Systemic toxicity and death have been reported in children and adults following ingestion or aspiration of topical solutions or viscous preparations. The effect may also be due to absorption of high concentrations across the buccal mucosa causing systemic toxicity (see Section 4.4).

Potential toxic doses range from 800mg of gargled lidocaine solution (death), 1200mg ingestion (agitation and confusion) and 6g ingestion (death).  Toxicity may also arise from rectal or urethral instillation. 

Anaphylaxis or an anaphylactoid reaction has been reported following administration of 1% lidocaine solution for topical anaesthesia prior to fiberoptic bronchoscopy.

Signs of serious toxicity may occur at plasma concentrations greater than 5-8 microgram/mL (5-8mg/L).

Following ingestion bioavailability of lidocaine is 30-35% and peak levels occur within 40 minutes.  The elimination half-life is about 1-2 hours.  Metabolites of lidocaine have longer half-lives than lidocaine itself as well as antiarrhythmic activity.

All patients who have taken a deliberate overdose should be referred for assessment.  Children and adults who have ingested 6mg/kg or more lidocaine, or those who are symptomatic, should be referred for medical assessment.

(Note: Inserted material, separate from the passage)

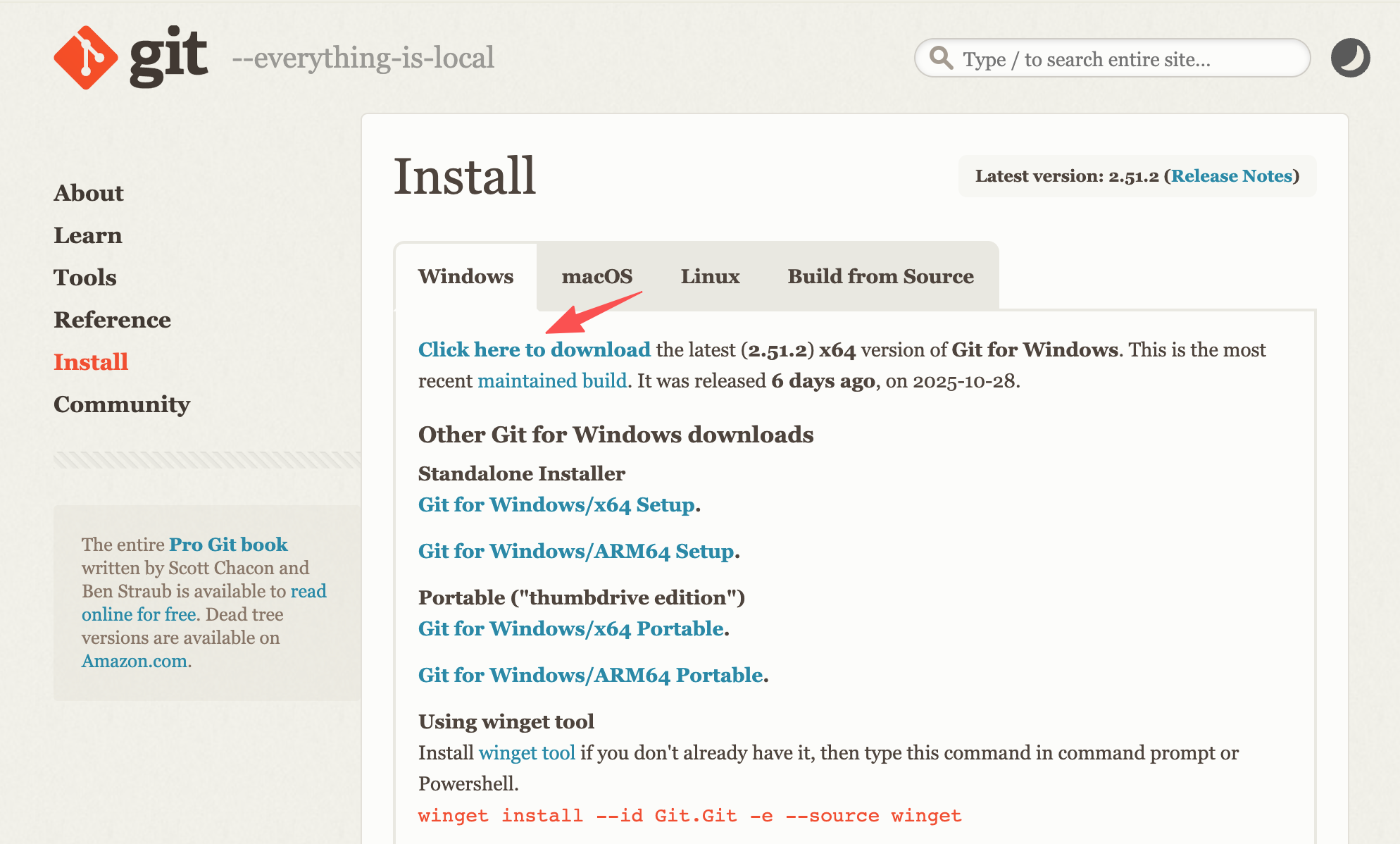Click the site search input field
The width and height of the screenshot is (1400, 844).
[1113, 58]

Children and adults who have accidentally ingested less than 6mg/kg lidocaine and who have no new symptoms since the time of ingestion do not need to be referred for medical assessment.  Patients should be advised to seek medical attention if symptoms develop.

Chlorocresol:

Systemic features:

Nausea, vomiting, diarrhoea, hypotension, tachycardia, cardiac arrhythmias, metabolic acidosis, pallor, sweating and shock.  CNS stimulation is followed by drowsiness, respiratory depression, cyanosis, convulsions, coma, bronchospasm and rapid onset pulmonary oedema and death.  Methaemoglobinaemia is recognised.  Phenol may also cause renal and hepatic injury.

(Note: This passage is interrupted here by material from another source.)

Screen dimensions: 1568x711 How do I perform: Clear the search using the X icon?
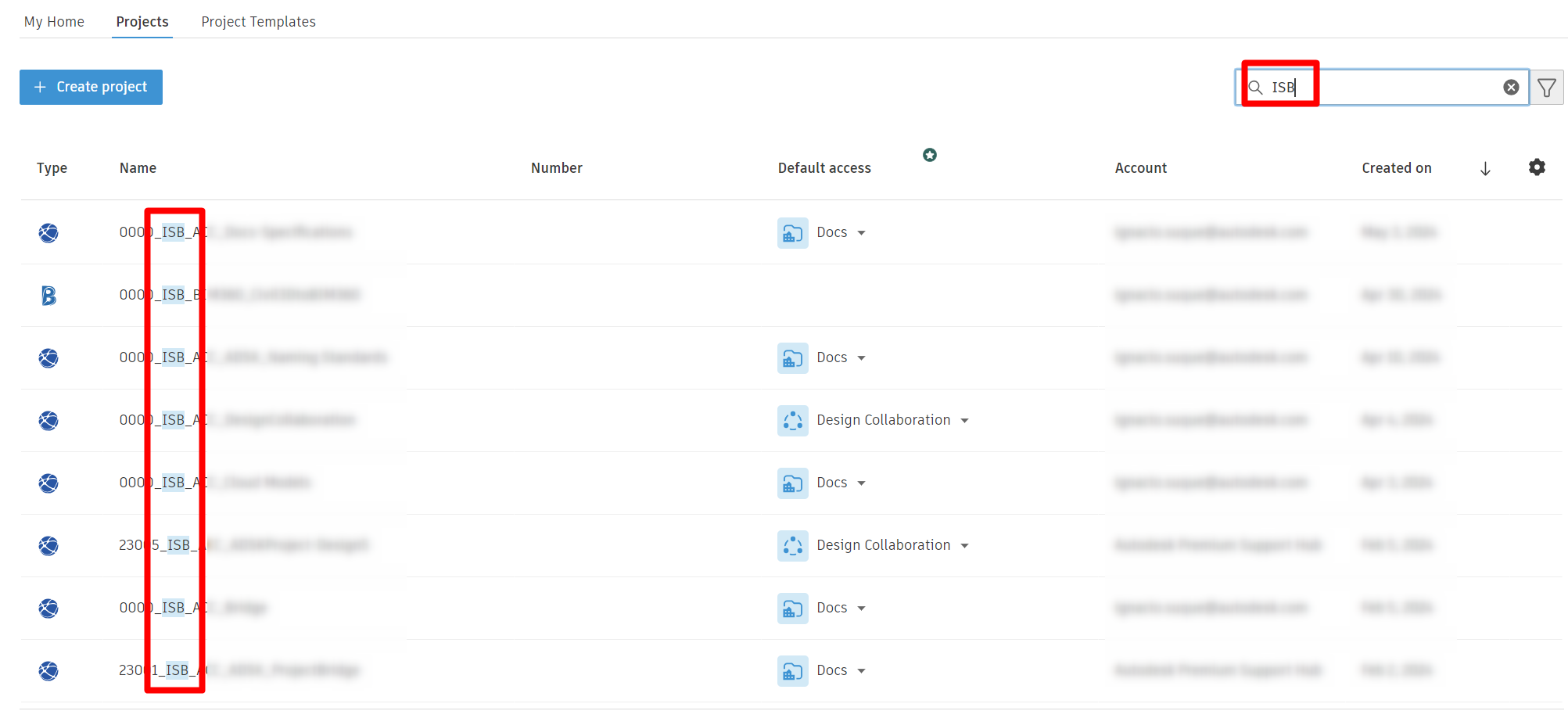pos(1511,87)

Chronic exposure is rare but has been associated with nausea, vomiting, diarrhoea, anorexia, weight loss, hypersalivation, headache, fainting, mental disturbances, weakness, muscle aches and pain, mouth sores, renal and hepatic injury.

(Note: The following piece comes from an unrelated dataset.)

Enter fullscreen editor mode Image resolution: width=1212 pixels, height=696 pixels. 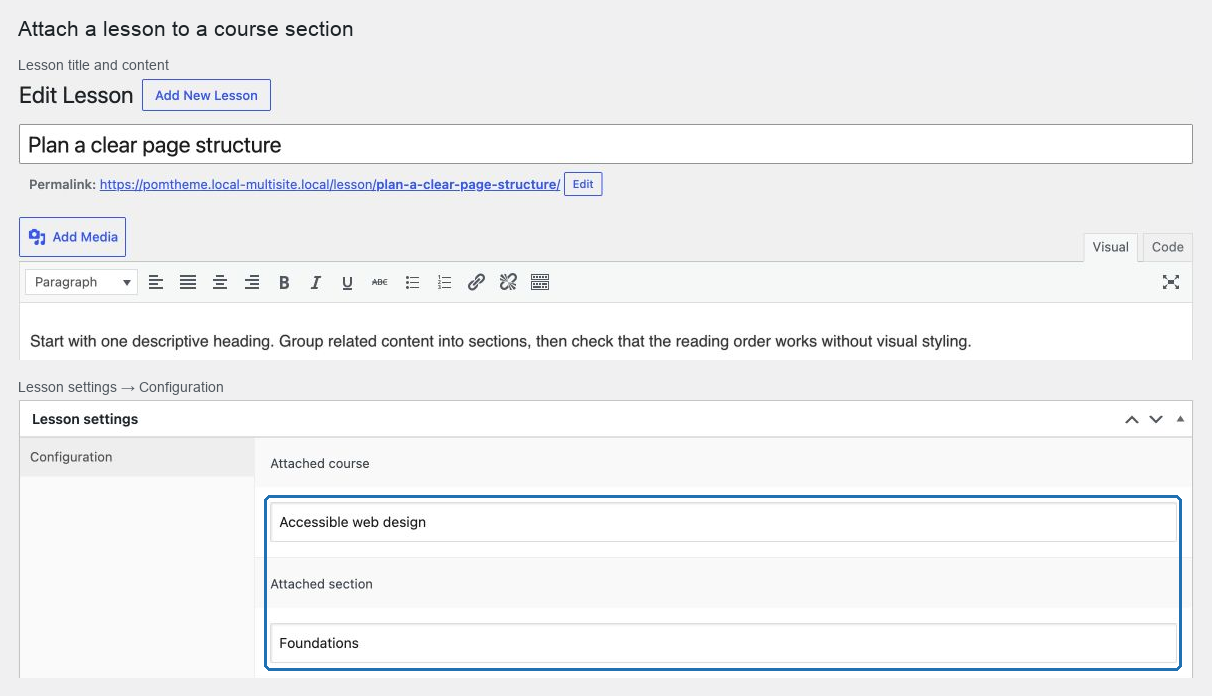pyautogui.click(x=1171, y=282)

Exposure by any route can cause irritation, burns and systemic effects.

Ingestion causes irritation of mucous membranes, and of the GI tract.  Significant ingestion is said to cause white/brown skin and mucosal burns which may be painless as phenol destroys the nerve endings.  Laryngeal oedema can occur, and oesophageal stricture may be a late complication.

Skin contact – even dilute solutions (1%) can cause irritation, dermatitis and burns to the skin following prolonged contact.  Often presents as relatively painless white or brown necrotic lesions; the brown colouration may remain after healing.

Management:

1.    Wash area with soap and water.

2.    Maintain a clear airway and ensure adequate ventilation.  Give oxygen if clinically indicated.

3.    Observe for at least 4 hours after exposure. Perform 12 lead ECG. Monitor pulse, blood pressure and cardiac rhythm continuously for 4 hours if the ECG is abnormal or the patient is symptomatic.  Measure urea and electrolytes, arterial blood gases, liver and renal function in symptomatic cases and monitor in a critical care facility.

4.    If cardiotoxicity is unresponsive to the above consider the use of a lipid emulsion. It is thought lipid may reduce free concentrations of active drug and therefore improve myocardial function, although other mechanisms are also postulated.

5.    Correct acid base and metabolic disturbances as required.

6.    Institute drug treatment of seizures as per local protocol.

Paediatric populations:

Lidocaine:

In children up to 6mg/kg lidocaine (with chlorhexidine in mouth paint) produced only minor symptoms.  A 5 month old child had a seizure after ingestion of 100mg (14mg/kg).  Severe toxicity in children is unlikely at doses less than 15mg/kg.